Wherever "computer" appears in the records below, copy the line that holds it.

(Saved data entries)
■ ■ ■ ■
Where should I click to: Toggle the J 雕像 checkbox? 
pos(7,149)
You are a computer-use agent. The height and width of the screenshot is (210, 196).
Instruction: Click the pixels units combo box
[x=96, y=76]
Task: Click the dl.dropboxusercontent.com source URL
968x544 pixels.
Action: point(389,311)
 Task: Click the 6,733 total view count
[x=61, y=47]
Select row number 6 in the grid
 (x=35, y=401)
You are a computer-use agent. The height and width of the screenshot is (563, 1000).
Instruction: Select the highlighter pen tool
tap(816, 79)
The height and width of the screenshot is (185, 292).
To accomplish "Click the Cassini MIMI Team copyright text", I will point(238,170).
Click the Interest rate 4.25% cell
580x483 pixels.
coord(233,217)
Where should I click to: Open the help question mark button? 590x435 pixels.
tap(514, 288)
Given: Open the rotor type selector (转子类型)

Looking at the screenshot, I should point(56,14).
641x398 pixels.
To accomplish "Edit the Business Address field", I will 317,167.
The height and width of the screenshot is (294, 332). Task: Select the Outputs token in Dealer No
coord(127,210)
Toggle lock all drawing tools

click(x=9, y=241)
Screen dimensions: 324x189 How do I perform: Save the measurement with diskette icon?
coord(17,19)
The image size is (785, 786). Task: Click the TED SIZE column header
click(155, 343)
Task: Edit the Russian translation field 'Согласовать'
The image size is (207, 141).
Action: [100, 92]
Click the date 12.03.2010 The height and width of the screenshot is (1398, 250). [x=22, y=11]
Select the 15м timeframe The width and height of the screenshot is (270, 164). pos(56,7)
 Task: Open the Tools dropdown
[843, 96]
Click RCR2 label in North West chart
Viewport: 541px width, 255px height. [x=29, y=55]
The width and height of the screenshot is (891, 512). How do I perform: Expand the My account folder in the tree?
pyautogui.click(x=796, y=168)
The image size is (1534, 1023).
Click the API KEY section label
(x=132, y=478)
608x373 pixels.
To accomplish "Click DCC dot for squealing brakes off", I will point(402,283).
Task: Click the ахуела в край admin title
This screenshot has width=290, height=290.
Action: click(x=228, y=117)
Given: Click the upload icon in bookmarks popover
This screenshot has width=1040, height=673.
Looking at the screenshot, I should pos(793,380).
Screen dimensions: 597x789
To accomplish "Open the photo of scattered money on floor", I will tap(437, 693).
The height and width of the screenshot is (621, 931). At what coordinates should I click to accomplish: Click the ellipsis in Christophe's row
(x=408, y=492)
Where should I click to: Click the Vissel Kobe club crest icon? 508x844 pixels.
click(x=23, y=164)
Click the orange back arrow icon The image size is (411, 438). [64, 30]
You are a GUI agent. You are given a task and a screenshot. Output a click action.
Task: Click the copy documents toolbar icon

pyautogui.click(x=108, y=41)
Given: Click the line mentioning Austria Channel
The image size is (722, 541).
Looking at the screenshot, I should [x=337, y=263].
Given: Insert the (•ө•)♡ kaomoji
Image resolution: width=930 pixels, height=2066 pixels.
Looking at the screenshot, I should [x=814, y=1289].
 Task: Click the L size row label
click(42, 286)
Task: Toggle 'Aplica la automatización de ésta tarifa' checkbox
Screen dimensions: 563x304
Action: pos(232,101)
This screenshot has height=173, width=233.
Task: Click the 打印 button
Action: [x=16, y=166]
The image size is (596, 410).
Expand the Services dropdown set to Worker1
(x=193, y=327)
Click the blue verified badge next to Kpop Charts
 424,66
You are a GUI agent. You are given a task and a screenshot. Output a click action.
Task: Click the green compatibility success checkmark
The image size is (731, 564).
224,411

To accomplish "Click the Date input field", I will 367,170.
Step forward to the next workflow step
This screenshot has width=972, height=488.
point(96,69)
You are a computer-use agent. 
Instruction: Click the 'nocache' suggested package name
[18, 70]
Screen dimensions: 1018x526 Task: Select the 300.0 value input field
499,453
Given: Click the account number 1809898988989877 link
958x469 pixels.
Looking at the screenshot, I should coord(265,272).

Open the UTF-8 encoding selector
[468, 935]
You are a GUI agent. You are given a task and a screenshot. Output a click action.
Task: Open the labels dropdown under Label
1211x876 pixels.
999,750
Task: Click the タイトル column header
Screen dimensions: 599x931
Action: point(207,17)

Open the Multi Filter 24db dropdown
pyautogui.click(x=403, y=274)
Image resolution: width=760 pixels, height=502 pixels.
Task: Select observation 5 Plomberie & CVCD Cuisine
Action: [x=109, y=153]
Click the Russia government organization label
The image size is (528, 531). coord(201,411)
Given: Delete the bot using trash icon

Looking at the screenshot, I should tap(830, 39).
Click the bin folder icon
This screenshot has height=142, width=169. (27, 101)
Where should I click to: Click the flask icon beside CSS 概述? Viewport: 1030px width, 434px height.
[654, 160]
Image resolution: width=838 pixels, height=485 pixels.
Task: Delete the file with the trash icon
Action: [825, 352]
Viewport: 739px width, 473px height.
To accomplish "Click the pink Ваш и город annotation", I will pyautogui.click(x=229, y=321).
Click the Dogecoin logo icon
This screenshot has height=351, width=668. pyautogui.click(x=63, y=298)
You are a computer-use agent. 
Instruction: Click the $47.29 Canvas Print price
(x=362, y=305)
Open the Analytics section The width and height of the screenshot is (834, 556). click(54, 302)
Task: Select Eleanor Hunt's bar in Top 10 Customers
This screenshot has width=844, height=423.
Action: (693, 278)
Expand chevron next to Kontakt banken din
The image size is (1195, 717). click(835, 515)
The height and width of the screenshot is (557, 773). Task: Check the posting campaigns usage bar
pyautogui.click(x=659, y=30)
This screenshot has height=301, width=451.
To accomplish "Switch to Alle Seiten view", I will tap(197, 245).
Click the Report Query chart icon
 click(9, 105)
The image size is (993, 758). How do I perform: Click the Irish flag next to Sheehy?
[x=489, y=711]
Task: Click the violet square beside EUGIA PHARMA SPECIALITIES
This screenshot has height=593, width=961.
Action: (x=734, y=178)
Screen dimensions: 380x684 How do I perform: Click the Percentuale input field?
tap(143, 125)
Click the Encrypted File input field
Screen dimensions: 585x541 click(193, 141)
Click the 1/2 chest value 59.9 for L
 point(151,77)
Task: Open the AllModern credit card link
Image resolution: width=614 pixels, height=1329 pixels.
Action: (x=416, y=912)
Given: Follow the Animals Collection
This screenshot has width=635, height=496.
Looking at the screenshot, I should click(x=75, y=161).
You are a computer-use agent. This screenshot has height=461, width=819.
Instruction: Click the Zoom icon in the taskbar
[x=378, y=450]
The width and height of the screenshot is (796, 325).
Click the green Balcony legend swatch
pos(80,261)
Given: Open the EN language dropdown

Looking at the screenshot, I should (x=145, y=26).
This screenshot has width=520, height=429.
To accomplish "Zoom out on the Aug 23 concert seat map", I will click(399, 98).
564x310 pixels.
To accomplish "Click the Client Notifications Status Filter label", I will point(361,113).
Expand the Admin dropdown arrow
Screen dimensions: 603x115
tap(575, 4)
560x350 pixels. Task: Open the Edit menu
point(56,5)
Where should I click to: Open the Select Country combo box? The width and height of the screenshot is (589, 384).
■ ■ ■ ■
▶ _Solved exercise_
You are a computer-use agent. The height and width of the screenshot is (210, 196).
You are a computer-use agent. The height and width of the screenshot is (563, 1000).
You are a computer-use agent. 
You are a computer-use agent. 
You are a computer-use agent. This screenshot has height=461, width=819.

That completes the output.